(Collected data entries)
*****

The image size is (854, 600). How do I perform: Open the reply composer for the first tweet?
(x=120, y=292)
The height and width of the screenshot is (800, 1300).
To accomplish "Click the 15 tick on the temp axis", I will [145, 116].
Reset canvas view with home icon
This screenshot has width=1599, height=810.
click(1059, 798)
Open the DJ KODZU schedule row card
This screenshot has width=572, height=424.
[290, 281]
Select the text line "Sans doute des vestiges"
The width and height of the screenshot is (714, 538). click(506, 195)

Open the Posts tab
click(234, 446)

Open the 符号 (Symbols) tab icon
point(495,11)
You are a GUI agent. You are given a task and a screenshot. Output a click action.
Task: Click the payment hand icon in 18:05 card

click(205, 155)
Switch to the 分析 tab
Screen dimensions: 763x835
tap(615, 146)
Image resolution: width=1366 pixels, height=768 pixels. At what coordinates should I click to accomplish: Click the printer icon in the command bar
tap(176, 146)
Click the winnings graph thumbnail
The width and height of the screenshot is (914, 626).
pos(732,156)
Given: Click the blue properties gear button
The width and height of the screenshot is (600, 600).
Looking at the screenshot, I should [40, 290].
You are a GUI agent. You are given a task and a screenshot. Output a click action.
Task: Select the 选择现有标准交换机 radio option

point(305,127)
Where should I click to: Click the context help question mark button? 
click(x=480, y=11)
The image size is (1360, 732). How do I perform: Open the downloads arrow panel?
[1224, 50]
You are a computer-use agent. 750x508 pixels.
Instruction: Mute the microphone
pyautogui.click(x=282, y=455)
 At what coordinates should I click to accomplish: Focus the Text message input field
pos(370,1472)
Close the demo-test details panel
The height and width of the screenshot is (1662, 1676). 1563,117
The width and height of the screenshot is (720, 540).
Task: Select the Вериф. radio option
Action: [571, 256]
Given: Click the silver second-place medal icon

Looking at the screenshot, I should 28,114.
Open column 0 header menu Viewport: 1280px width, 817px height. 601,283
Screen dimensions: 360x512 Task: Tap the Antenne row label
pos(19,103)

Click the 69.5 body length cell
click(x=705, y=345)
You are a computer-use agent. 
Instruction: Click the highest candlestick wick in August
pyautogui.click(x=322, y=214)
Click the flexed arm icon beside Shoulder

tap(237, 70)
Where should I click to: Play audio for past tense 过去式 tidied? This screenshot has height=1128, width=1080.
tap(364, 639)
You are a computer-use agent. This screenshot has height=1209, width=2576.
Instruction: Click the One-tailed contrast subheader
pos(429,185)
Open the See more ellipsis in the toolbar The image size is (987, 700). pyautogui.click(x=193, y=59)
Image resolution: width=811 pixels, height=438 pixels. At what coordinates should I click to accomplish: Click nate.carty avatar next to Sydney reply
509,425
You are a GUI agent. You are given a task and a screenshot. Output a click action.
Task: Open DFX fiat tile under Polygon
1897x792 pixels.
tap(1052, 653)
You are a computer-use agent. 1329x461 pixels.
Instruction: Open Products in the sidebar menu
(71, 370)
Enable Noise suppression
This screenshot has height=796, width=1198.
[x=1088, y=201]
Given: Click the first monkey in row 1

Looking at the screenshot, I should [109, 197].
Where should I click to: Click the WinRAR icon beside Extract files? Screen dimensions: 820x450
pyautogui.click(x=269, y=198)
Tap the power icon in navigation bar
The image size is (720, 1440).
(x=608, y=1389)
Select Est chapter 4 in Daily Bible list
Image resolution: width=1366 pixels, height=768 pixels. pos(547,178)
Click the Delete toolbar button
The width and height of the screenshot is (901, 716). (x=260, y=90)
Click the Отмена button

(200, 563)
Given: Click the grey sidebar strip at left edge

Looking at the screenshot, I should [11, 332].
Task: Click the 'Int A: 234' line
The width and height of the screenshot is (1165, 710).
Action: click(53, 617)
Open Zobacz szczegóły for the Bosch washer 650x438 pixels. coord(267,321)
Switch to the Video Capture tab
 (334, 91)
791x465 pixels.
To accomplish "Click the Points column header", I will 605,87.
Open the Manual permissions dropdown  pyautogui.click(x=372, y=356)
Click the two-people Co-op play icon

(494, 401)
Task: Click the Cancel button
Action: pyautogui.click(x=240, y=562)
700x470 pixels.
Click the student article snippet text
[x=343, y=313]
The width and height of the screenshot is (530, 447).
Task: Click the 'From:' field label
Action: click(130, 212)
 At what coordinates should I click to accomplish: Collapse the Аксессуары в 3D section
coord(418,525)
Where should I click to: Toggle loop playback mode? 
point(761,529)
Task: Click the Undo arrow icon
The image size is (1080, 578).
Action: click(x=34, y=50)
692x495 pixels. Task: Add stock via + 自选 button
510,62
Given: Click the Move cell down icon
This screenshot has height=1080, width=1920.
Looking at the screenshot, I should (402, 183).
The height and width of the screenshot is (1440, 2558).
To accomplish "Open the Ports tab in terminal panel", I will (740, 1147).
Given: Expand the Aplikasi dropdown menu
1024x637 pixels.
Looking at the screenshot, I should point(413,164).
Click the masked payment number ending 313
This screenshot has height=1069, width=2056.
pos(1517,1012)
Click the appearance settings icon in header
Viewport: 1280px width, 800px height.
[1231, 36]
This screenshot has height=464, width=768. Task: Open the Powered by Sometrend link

*****

ACTION ITEM:
I'd like the records returned exactly as they were written, please.

WORKED SOLUTION:
The image size is (854, 600). How do I perform: Open the reply composer for the first tweet?
(x=120, y=292)
The height and width of the screenshot is (800, 1300).
To accomplish "Click the 15 tick on the temp axis", I will [145, 116].
Reset canvas view with home icon
This screenshot has width=1599, height=810.
click(1059, 798)
Open the DJ KODZU schedule row card
This screenshot has width=572, height=424.
[290, 281]
Select the text line "Sans doute des vestiges"
The width and height of the screenshot is (714, 538). click(506, 195)

Open the Posts tab
click(234, 446)

Open the 符号 (Symbols) tab icon
point(495,11)
You are a GUI agent. You are given a task and a screenshot. Output a click action.
Task: Click the payment hand icon in 18:05 card

click(205, 155)
Switch to the 分析 tab
Screen dimensions: 763x835
tap(615, 146)
Image resolution: width=1366 pixels, height=768 pixels. At what coordinates should I click to accomplish: Click the printer icon in the command bar
tap(176, 146)
Click the winnings graph thumbnail
The width and height of the screenshot is (914, 626).
pos(732,156)
Given: Click the blue properties gear button
The width and height of the screenshot is (600, 600).
Looking at the screenshot, I should [40, 290].
You are a GUI agent. You are given a task and a screenshot. Output a click action.
Task: Select the 选择现有标准交换机 radio option

point(305,127)
Where should I click to: Click the context help question mark button? 
click(x=480, y=11)
The image size is (1360, 732). How do I perform: Open the downloads arrow panel?
[1224, 50]
You are a computer-use agent. 750x508 pixels.
Instruction: Mute the microphone
pyautogui.click(x=282, y=455)
 At what coordinates should I click to accomplish: Focus the Text message input field
pos(370,1472)
Close the demo-test details panel
The height and width of the screenshot is (1662, 1676). 1563,117
The width and height of the screenshot is (720, 540).
Task: Select the Вериф. radio option
Action: [571, 256]
Given: Click the silver second-place medal icon

Looking at the screenshot, I should 28,114.
Open column 0 header menu Viewport: 1280px width, 817px height. 601,283
Screen dimensions: 360x512 Task: Tap the Antenne row label
pos(19,103)

Click the 69.5 body length cell
click(x=705, y=345)
You are a computer-use agent. 
Instruction: Click the highest candlestick wick in August
pyautogui.click(x=322, y=214)
Click the flexed arm icon beside Shoulder

tap(237, 70)
Where should I click to: Play audio for past tense 过去式 tidied? This screenshot has height=1128, width=1080.
tap(364, 639)
You are a computer-use agent. This screenshot has height=1209, width=2576.
Instruction: Click the One-tailed contrast subheader
pos(429,185)
Open the See more ellipsis in the toolbar The image size is (987, 700). pyautogui.click(x=193, y=59)
Image resolution: width=811 pixels, height=438 pixels. At what coordinates should I click to accomplish: Click nate.carty avatar next to Sydney reply
509,425
You are a GUI agent. You are given a task and a screenshot. Output a click action.
Task: Open DFX fiat tile under Polygon
1897x792 pixels.
tap(1052, 653)
You are a computer-use agent. 1329x461 pixels.
Instruction: Open Products in the sidebar menu
(71, 370)
Enable Noise suppression
This screenshot has height=796, width=1198.
[x=1088, y=201]
Given: Click the first monkey in row 1

Looking at the screenshot, I should [109, 197].
Where should I click to: Click the WinRAR icon beside Extract files? Screen dimensions: 820x450
pyautogui.click(x=269, y=198)
Tap the power icon in navigation bar
The image size is (720, 1440).
(x=608, y=1389)
Select Est chapter 4 in Daily Bible list
Image resolution: width=1366 pixels, height=768 pixels. pos(547,178)
Click the Delete toolbar button
The width and height of the screenshot is (901, 716). (x=260, y=90)
Click the Отмена button

(200, 563)
Given: Click the grey sidebar strip at left edge

Looking at the screenshot, I should [11, 332].
Task: Click the 'Int A: 234' line
The width and height of the screenshot is (1165, 710).
Action: click(53, 617)
Open Zobacz szczegóły for the Bosch washer 650x438 pixels. coord(267,321)
Switch to the Video Capture tab
 (334, 91)
791x465 pixels.
To accomplish "Click the Points column header", I will 605,87.
Open the Manual permissions dropdown  pyautogui.click(x=372, y=356)
Click the two-people Co-op play icon

(494, 401)
Task: Click the Cancel button
Action: pyautogui.click(x=240, y=562)
700x470 pixels.
Click the student article snippet text
[x=343, y=313]
The width and height of the screenshot is (530, 447).
Task: Click the 'From:' field label
Action: click(130, 212)
 At what coordinates should I click to accomplish: Collapse the Аксессуары в 3D section
coord(418,525)
Where should I click to: Toggle loop playback mode? 
point(761,529)
Task: Click the Undo arrow icon
The image size is (1080, 578).
Action: click(x=34, y=50)
692x495 pixels. Task: Add stock via + 自选 button
510,62
Given: Click the Move cell down icon
This screenshot has height=1080, width=1920.
Looking at the screenshot, I should (402, 183).
The height and width of the screenshot is (1440, 2558).
To accomplish "Open the Ports tab in terminal panel", I will (740, 1147).
Given: Expand the Aplikasi dropdown menu
1024x637 pixels.
Looking at the screenshot, I should point(413,164).
Click the masked payment number ending 313
This screenshot has height=1069, width=2056.
pos(1517,1012)
Click the appearance settings icon in header
Viewport: 1280px width, 800px height.
[1231, 36]
This screenshot has height=464, width=768. Task: Open the Powered by Sometrend link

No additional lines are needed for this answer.